Christopher Nolan’s ‘Tenet’ Is Now Changing The Way Box-Office Numbers Are Being Reported

Typically when I write Sunday’s weekly box-office report, I am able compose much of it on Saturday night with estimates provided by the studios on Saturday morning. I tweak the post on Sunday morning once final numbers are provided. Last weekend, however, there were no estimates provided for Christopher Nolan’s Tenet. In fact, while studios typically release box-office numbers to rival studios by the hour, Warner Bros. made the odd decision to withhold an entire week’s worth of box-office receipts and provide everyone with only one number last Sunday, which accounted for all of the box office for Tenet in the United States for the Monday – Sunday period, plus a full 11 days (and two weekends) of receipts from Canada. When we reported that the film had made $20.2 million, that was for 11 days in two countries. Warner Bros. still hasn’t provided a daily breakdown, but it appears that it made around $9.5 million over the three-day weekend.

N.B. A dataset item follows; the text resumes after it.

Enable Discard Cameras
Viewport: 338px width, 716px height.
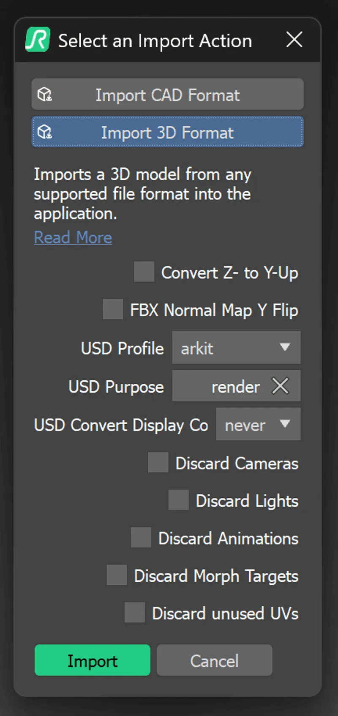click(158, 462)
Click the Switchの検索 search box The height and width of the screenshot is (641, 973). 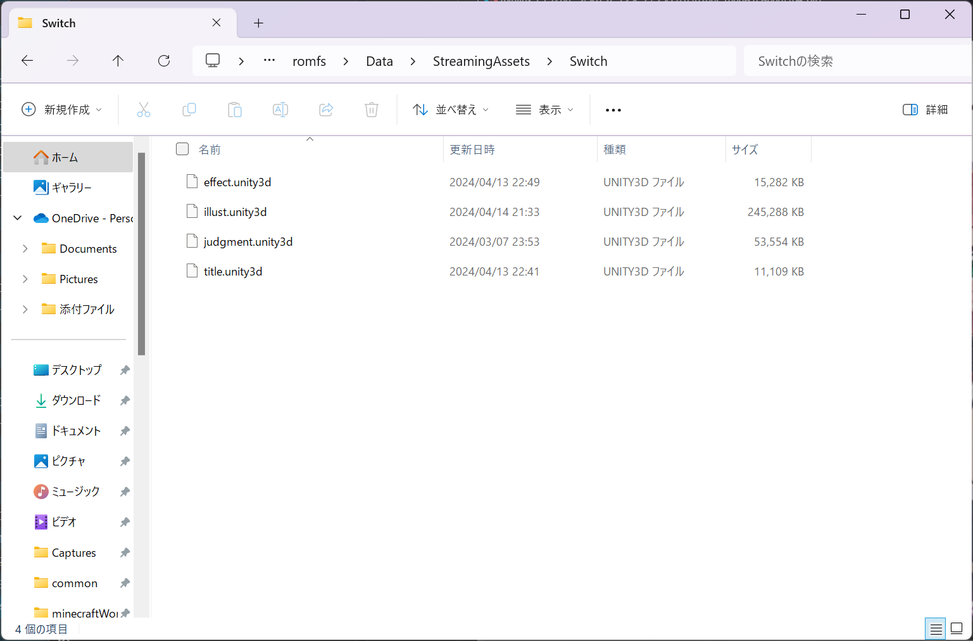click(x=855, y=61)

Obviously, $9.5 million for a $200 million film would not be anything to brag about during normal times, and the reason that Warner Bros. has probably been so cagey with its numbers is that the studio doesn’t want those of us who write box-office reports to call it a box-office bomb. The studio is concerned that we might not provide the proper context, but I think that the proper context is apparent to everyone. There’s a pandemic going on; theaters are at 30 percent capacity; moviegoers are still very concerned about going into theaters; and theaters aren’t even open in some of the largest markets, including New York and Los Angeles.

The truth is, no one is anxious to call Tenet a bomb, because we want it to succeed. Its success means that more movies will be released, and from a purely selfish perspective, it also means we will continue to have box-office reports to write (as opposed to trying to suss out VOD sales and Netflix views). We also understand that, during the pandemic, movies like Tenet will collect box-office receipts over months, instead of weeks, and that Warner Bros. is playing the long game.

However, even though Warner Bros. has not been providing daily breakdowns, we can probably surmise that the studio is at least somewhat disappointed/concerned with the box-office numbers of Tenet because the same studio has pushed back the release of Wonder Woman 2 from October until Christmas. That means that either they don’t have faith in moviegoing right now, or that it at least wants to give Tenet some more time to itself in the marketplace (no other major movie is scheduled until Black Widow in November).

It’s hard to say what any of this means about the state of moviegoing for the near and far term. Anthony Fauci said that it might not be completely safe to return to theaters for another year; studios are starting to do yet another round of delays; and it remains unclear if theaters themselves can survive through these very lean times. Now that production has resumed on a lot of projects (with Covid restrictions), will studios continue to delay, or at some point, will they start moving their eggs into the streaming and/or PVOD basket? Then again, no one really knows how well Mulan has done in PVOD, either, so we don’t know yet if that is a viable option for huge blockbusters.

It’s all still very much up in the air, and until a vaccine is available, the uncertainly is likely to remain. With the fall and winter approaching and more and more blockbusters being pushed until 2021, it will be interesting to see how Oscar season plays out. A lot of the Oscar contenders with smaller budgets currently being screened at film festivals could do very well with VOD and streaming releases while America is hunkered down during flu season, so while we may not see a new Marvel film for awhile, our television sets and laptops may get quite a workout in the coming months.

Now, as for the actual numbers? They were not great, which is probably less a reflection of the movie itself, and more of a reflection of the state of moviegoing in America right now:

The domestic total for Tenet now stands at $29 million (including Canada). It is doing better overseas, although its second weekend drop was precipitous in China for a Nolan film, falling 66 percent to $10.8 million. The good news is, worldwide now, Tenet has put up a decent $200 million.

There’s still an audience out there internationally, but domestically, studios may need to rely on digital rentals and sales to supplement lower numbers, so far. Its not just Tenant, either. New Mutants only earned $2 million in its third weekend, and now has a worldwide cume of only $29 million, which is probably less than the marketing budget for the film. Broken Hearts Gallery with Selena Gomez opened wide this weekend, too, and only earned $1.1 million in 2200 theaters.

In fact, the only modest success in America, so far, has been Unhinged, which has earned $13 million since it opened. Unhinged, however, has earned most of its money in drive-in theaters.